その女性、というよりは少女と言った方が適当だろうか。遠目でしかも視力のよろしくない俺にはハッキリとは見えなかったが、接近するにつれてだんだんと詳細が判明してきた。
白っぽい長袖のTシャツとデニムのホットパンツを履いて、足下は黒のニーハイソックスとハイカットのスニーカーを合わせる服装。背中越しで顔は見えないが、背中辺りまで伸びたストレートの黒髪。察するに、その辺にいる一般的な女子中高生といった感じだ。ただし、その脚の美しさは一般的な基準を遥かに上回っていた。
その女子に対し男の方は、スーツを着込んだ見るからに社会人であり、いわゆる歳の差カップルかと思われた。
そんな二人だったから違和感を覚えた訳だが、特にそこまで気にする事も無かった。
徐々に距離が縮まって、そして二人の様子がようやくはっきりと視認する事が出来るくらいまで接近した時だった。
男が少女の右腕を持ったかと思ったら、
「いやっ!」
と短く、しかしはっきりと拒否の意思を込めた鋭い少女の声が響いたのだった。
距離としては二人まで後五・六メートルくらいだろうか。突然の事に驚いて、俺は思い切りブレーキをかけてしまった。
耳障りな甲高いブレーキ音が響き渡る。高校の入学祝いで購入した愛用のママチャリだが、普段の手入れを怠っているせいだ。
俺も驚いたが、突然の闖入者に二人はもっと驚いただろう。共に俺の方を振り向いて見開いていた。
お互いに動きを止め、やがて沈黙が訪れる。漂い始めた気まずい空気。今更見て見ぬ振りで通り過ぎる事も出来ず、仕方無く、男女の顔を交互に見る。

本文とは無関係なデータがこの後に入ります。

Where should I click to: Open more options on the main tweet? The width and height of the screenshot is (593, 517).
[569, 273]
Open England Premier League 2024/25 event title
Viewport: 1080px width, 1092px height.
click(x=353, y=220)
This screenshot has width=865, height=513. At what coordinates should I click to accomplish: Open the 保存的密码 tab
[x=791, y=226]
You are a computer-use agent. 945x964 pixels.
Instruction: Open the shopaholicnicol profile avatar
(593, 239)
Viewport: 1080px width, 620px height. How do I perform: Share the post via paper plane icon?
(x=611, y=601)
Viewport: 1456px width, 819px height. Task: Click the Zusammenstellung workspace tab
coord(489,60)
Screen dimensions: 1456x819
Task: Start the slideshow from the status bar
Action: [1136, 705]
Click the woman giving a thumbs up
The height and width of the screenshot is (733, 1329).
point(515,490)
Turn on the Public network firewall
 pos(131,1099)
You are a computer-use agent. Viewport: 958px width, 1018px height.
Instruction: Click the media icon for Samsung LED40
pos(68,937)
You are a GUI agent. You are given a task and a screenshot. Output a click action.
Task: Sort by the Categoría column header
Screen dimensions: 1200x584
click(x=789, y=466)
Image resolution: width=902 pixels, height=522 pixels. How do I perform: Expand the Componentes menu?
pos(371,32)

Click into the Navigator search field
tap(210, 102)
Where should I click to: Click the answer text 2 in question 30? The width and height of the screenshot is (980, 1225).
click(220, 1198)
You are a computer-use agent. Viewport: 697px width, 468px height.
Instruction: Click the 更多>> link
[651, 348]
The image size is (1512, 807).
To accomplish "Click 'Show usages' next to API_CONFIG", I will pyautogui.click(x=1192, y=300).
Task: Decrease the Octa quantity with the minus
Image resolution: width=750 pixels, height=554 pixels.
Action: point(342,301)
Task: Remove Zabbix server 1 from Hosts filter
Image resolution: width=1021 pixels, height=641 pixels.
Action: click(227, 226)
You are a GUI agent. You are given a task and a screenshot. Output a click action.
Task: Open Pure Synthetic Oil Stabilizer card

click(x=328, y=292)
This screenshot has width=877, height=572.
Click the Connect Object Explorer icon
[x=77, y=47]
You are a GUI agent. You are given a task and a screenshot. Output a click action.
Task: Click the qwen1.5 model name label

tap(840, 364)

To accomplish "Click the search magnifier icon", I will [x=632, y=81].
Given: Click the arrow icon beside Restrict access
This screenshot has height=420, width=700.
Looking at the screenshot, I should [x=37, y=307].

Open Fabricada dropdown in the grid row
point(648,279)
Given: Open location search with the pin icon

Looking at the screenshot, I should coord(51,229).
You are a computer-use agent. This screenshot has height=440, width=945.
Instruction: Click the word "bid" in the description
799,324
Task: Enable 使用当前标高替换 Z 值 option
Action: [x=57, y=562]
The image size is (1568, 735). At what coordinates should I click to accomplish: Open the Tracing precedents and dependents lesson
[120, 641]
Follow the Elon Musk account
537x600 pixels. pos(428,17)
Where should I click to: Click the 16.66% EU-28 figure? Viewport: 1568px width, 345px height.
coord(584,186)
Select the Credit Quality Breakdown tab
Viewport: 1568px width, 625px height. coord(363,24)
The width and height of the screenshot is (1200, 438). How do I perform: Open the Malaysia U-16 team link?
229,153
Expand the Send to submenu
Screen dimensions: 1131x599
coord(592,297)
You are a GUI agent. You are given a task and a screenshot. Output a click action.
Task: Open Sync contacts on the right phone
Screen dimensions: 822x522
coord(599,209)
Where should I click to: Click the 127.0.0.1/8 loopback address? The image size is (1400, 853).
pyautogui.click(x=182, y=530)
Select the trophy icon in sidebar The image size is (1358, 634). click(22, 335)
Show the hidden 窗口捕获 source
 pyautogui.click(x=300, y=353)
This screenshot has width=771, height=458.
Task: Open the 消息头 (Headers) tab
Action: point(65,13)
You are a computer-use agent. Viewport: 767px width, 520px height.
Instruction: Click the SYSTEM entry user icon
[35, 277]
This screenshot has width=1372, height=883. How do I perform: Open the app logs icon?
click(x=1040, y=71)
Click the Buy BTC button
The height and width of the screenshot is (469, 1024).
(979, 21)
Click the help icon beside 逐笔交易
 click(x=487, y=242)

女子の方はちょっとキツそうな印象はあるものの、凛とした明らかな美形だ。右目を白い眼帯で覆っている。やはり年頃は俺と同じくらいだろうと思われる、脚がグンバツの女。
男の方も、彫りが深い結構なイケメンだった。耳が隠れるくらいの少し長い髪で、頬がこけ気味の痩せ型。明らかに年上だろうという感じだが、正直どこかホストを思わせるようなチャラい雰囲気だ。ただその目つきはやたらと攻撃的でぶっちゃけ怖い。
さてどうしたものか、と思案を始めた時だった。
不意に女子が身を翻して、学校の方へと走り始めた。
「あ!」
という言葉と共に男が振り返った時には、その距離が既に五メートルは離れていた。かなりの瞬発力だ。
「ちょ、待てよ!!」
男はどこかで聞いた事のあるようなセリフをほざきながら後を追う。こっちも結構走るのが速いようだ。二人して見る見るうちに遠ざかって行く。
突然の事態に、俺は戸惑うばかりだった。
正直どうすればいいのか分からない。男女間の単なる痴話喧嘩程度の揉め事だったら放っておいた方が賢明だろう。かと言ってこれが事件にでも発展したら一大事だ。俺に何が出来るんだという根本的な問題はあるものの、何もせずに立ち去った後で、やっぱり大変な事が起こったとしたら寝覚めが悪いなんてものじゃない。
警察に通報でもした方が良いだろうか。でもそれこそ痴話喧嘩レベルの問題だったら――
「助けて!!」
ウジウジと悩んでいると、またあの女子の声が響いて来た。しかも今度はハッキリと助けを求める“悲鳴”だった。
その姿は既に学校の敷地へと消えている。
次の瞬間、俺は反射的にペダルを踏み込んでいた。
勿論先輩の
『誰とも話したり関わったりするな。例え君好みの“脚がグンバツの女”が助けを求めていようとも、だ』
という警告を忘れた訳じゃない。
しかし女性が、しかも俺好みの生地薄めの黒ニーハイを装着した脚がグンバツの女が助けを呼んでいるという事態。頭では無視しようと思っていても、身体が細胞レベルで反応してしまうというものだ。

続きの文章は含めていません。